Удача (или удачливость) Сергея Довлатова как раз тем и определилась, что он понял, как легко лепить фантасмагории про «летающих полковников», чудаков, разгуливающих по проводам, — и круто повернул к «жизнеподобному» искусству. От «магического реализма» к «нон-фикшн» — поучительная траектория. «Магам» и «мистикам», «кафкам» и «хармсам» волноваться не следует. Мы жили и живем в фантастическом обществе. В наших «нон-фикшн» «жизнеподобия» не получится. Скорее даже так: как раз в наших-то «нон-фикшн» жизнеподобия-то и не получится.
Но я сейчас о другом. О том странном ощущении конца эпохи? мира, с которым был связан? Да — о прощании с юностью.

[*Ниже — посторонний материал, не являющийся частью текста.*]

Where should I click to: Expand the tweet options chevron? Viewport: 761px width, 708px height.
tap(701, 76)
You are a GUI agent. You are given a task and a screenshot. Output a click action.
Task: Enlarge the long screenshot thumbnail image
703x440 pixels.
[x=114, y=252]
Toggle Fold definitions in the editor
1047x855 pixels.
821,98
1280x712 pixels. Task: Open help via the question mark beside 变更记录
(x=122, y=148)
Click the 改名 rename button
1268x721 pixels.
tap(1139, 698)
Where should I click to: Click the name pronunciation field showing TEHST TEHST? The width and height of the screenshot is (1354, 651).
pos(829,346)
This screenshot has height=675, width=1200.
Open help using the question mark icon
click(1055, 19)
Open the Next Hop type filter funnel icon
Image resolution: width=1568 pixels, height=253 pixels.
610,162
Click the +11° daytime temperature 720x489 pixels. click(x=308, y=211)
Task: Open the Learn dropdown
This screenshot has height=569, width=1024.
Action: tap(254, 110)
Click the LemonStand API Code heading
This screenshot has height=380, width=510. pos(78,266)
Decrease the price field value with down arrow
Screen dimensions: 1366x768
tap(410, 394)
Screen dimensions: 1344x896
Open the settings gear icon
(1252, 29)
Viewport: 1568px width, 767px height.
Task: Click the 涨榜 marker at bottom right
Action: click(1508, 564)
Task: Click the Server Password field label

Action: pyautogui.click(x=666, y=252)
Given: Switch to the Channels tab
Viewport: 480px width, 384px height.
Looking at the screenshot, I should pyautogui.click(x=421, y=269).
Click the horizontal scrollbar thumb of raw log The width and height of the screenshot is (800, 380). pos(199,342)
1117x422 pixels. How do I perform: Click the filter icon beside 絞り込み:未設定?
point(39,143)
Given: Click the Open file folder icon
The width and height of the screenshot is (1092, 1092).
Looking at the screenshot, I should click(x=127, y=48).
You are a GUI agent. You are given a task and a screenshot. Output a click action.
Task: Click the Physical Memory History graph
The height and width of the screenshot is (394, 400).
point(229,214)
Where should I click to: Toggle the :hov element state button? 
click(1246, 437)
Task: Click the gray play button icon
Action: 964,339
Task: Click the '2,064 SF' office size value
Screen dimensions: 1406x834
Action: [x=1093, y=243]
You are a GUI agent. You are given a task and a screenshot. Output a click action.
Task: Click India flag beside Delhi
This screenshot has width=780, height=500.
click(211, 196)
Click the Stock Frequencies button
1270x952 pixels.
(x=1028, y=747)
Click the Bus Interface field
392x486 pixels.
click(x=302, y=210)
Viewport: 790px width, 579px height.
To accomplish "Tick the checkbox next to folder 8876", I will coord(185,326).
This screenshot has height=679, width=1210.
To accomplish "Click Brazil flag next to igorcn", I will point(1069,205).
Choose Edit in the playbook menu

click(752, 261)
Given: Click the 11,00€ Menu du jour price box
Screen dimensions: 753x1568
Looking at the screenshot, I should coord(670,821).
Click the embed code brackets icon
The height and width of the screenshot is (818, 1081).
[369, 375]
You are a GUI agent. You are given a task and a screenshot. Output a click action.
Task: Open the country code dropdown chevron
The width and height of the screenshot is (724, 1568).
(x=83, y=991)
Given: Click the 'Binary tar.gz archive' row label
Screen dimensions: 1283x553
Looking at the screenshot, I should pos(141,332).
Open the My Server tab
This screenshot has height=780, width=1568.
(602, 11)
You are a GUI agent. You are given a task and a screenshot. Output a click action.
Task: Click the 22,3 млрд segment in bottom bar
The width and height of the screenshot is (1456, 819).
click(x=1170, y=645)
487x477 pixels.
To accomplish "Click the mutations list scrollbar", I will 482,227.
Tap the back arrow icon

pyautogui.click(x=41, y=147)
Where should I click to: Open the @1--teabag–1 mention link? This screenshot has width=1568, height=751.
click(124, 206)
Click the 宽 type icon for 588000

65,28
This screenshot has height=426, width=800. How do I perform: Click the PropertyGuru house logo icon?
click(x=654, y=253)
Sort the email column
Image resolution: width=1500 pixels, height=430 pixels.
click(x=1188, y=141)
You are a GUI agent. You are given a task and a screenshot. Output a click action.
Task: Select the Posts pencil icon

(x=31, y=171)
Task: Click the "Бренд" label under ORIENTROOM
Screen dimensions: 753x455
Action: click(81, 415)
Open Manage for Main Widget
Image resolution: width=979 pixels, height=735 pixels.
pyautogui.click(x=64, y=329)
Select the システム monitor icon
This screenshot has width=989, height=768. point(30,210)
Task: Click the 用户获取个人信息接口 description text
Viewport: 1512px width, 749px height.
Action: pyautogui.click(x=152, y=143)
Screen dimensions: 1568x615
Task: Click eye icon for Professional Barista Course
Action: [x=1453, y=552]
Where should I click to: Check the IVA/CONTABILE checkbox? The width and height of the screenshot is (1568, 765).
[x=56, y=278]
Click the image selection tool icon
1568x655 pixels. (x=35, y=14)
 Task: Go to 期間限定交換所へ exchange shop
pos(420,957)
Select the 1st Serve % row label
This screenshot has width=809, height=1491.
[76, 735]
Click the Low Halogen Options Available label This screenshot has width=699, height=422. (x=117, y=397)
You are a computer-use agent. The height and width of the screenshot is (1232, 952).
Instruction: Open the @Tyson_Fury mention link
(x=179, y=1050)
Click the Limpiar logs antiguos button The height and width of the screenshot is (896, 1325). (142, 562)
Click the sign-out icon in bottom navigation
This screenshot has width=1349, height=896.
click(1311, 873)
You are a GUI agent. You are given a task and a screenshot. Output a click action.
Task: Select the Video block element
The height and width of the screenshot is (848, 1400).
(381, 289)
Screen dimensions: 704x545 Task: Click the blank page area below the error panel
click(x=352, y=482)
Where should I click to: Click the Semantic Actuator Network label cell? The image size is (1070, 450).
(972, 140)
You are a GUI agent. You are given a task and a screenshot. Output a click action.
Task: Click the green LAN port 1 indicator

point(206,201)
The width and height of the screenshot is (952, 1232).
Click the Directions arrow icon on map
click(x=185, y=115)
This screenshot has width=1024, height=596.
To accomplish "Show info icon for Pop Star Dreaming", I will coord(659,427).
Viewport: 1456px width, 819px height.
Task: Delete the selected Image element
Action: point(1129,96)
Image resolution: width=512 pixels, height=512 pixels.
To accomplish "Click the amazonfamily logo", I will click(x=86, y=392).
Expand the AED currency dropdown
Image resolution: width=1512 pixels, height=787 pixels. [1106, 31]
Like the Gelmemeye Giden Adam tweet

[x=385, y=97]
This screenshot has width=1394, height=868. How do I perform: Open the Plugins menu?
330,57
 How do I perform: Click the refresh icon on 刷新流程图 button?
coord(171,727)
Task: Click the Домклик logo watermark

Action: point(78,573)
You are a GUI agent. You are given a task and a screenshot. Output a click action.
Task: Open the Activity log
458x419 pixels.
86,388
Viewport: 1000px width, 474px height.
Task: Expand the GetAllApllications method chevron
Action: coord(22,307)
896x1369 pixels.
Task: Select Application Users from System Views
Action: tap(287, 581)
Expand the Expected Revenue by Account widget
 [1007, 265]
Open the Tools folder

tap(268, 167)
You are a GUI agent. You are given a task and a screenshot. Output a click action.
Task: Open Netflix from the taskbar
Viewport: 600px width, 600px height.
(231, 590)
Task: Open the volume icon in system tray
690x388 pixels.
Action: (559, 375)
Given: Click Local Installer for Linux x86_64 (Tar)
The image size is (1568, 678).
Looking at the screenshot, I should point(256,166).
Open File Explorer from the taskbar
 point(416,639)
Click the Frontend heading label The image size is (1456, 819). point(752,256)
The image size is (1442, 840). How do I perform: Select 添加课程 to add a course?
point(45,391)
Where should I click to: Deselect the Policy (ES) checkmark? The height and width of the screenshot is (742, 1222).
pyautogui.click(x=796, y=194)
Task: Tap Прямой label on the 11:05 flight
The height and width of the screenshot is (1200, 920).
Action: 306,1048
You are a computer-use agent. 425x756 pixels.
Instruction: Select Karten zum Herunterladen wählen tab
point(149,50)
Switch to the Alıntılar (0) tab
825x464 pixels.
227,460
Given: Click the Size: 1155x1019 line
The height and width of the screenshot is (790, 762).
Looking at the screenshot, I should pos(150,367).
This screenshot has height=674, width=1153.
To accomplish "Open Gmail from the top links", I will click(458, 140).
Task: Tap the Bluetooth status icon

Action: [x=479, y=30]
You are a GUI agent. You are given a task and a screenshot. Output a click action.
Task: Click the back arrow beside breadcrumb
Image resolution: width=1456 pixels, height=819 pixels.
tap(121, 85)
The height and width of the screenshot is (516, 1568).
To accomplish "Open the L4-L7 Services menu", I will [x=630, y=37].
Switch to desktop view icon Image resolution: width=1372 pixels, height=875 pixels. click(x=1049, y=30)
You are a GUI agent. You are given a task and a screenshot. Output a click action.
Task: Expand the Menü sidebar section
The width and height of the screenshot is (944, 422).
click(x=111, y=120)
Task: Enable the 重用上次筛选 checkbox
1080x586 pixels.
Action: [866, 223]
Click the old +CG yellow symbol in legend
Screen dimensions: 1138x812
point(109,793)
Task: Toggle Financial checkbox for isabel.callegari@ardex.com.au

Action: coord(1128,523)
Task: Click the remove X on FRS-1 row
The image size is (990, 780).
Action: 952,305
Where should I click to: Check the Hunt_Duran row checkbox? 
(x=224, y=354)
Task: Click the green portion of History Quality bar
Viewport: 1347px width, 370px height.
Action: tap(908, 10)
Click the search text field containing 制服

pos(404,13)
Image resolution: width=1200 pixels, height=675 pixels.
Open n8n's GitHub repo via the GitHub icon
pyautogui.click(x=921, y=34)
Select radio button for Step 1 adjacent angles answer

«К. р.» не желают иметь с реальностью ничего общего. Полное пренебрежение окружающим миром. Отчаянное доказательство парадоксального тезиса: можно жить в обществе — и быть свободным от общества. Я — бог в своем мире. Хочу, чтобы мой герой поймал рукой звезду, — поймает (А. Андреев, «Евсеев и звезда»). Хочу, чтобы эта звезда была вкручена в пустой патрон вместо лампочки и светила бы у главного героя в сортире, — будет светить! Что неподвластно мне? Как некий демон, отселе править миром я могу! Вот это писательское всевластие и заставляет этак… гм-гм… по-марксистски вглядеться в социальные корни «к. р.». Ума большого не надобно, чтобы сообразить: писательское всевластие впрямую, вплотную связано с полным и плотным человеческим, гражданским, политическим бессилием. И это так естественно, так понятно для моего поколения, для людей, выросших в обществе, построенном утопистами, то есть в стране антиутопии… Парадокс, до которого Бердяев додумался: самое страшное в утопиях то, что они сбываются, — был для этого поколения даже не аксиомой, но трюизмом, пошлостью. Гораздо интереснее смотрелся бы такой выверт: «Самое страшное в утопиях то, что они, сбываясь, не сбываются и сбываются, не сбываясь».